The tall, lanky interpreter of Cole Porter and Irving Berlin is the first to say he never thought he'd be collaborating on a Broadway show, although he's done nearly everything else show business offers. In fact, says Connick, he actually loves "to see who can get to the creative finish line first."
"I'll write music that I don't think she'll be able to choreograph to, that I think will be way over her head and she'll come in here and tell me things that are extremely challenging to write music to. She'll say, 'I need this here and see you later.' It's like she's saying, 'You want to play that game? OK, I'll play that game.' We're feeding off each other's energy."
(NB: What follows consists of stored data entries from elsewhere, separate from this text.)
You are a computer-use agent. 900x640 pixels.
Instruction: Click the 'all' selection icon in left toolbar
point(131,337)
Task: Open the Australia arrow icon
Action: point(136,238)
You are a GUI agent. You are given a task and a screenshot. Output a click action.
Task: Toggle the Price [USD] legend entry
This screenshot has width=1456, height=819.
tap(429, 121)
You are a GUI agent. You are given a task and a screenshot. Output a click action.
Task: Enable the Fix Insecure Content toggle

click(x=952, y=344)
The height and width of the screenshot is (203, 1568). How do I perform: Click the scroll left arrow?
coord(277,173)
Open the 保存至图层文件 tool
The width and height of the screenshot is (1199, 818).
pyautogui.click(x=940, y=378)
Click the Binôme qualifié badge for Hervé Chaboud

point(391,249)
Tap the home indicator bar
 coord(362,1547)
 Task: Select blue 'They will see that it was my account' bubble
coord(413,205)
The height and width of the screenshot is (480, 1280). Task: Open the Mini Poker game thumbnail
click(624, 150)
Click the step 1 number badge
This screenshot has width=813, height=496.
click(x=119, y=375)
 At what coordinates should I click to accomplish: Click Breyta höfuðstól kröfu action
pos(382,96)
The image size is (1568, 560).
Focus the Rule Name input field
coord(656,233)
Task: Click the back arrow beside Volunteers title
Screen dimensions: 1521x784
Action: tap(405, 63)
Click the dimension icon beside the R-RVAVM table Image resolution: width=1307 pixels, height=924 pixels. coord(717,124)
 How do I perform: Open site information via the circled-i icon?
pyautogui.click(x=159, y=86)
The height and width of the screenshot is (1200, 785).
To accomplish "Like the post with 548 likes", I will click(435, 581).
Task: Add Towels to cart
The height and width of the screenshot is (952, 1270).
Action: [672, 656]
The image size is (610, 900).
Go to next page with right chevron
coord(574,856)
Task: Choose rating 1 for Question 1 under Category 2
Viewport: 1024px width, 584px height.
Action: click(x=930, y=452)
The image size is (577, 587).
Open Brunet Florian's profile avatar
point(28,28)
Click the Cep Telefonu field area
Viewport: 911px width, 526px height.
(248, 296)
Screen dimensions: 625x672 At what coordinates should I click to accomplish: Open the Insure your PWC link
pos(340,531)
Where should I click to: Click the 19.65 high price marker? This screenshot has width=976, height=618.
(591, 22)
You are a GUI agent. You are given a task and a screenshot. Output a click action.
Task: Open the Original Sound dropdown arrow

After a rehearsal one morning, for instance, the three co-creators are talking about a particular stretch of music. It is just days before cast and crew move to the Plymouth Theatre. Stroman turns to Connick and says, 'Show me what that sounds like, Harry.' Connick goes to the piano and plays a couple of bars for her.
Then, perhaps 10 minutes later, it's his turn. He asks about pallbearers in the funeral scene who, he says, "hold the coffin sort of like they're holding a pizza box." Stroman shakes her head, turns to her assistant, Tara Young, and asks her to check a reference in their source book about funerals.
"Every time I have these conversations with them, I always apologize because I don't want to feel I'm overstepping my bounds," Connick says later. "I mean, who am I to tell Susan Stroman [what to do]? But she made me very comfortable making suggestions, \o7 and \f7 she has no qualms about saying, 'Harry, that lyric's no good there."'
Connick's song "All Things" replaces another song called "How About Tonight," and he says, "I still, to this day, think the song there before was more appropriate for the character. But I understand why they want the new song. I'm not the director of this show. I could pack my things and leave, or I could say [to myself], 'OK, write another good song.' And I think I did."
After all, since his teens, Connick has turned out a dozen top-selling albums, including original as well as covered music. His work runs the gamut from blues, jazz and funk to big band and mellow standards.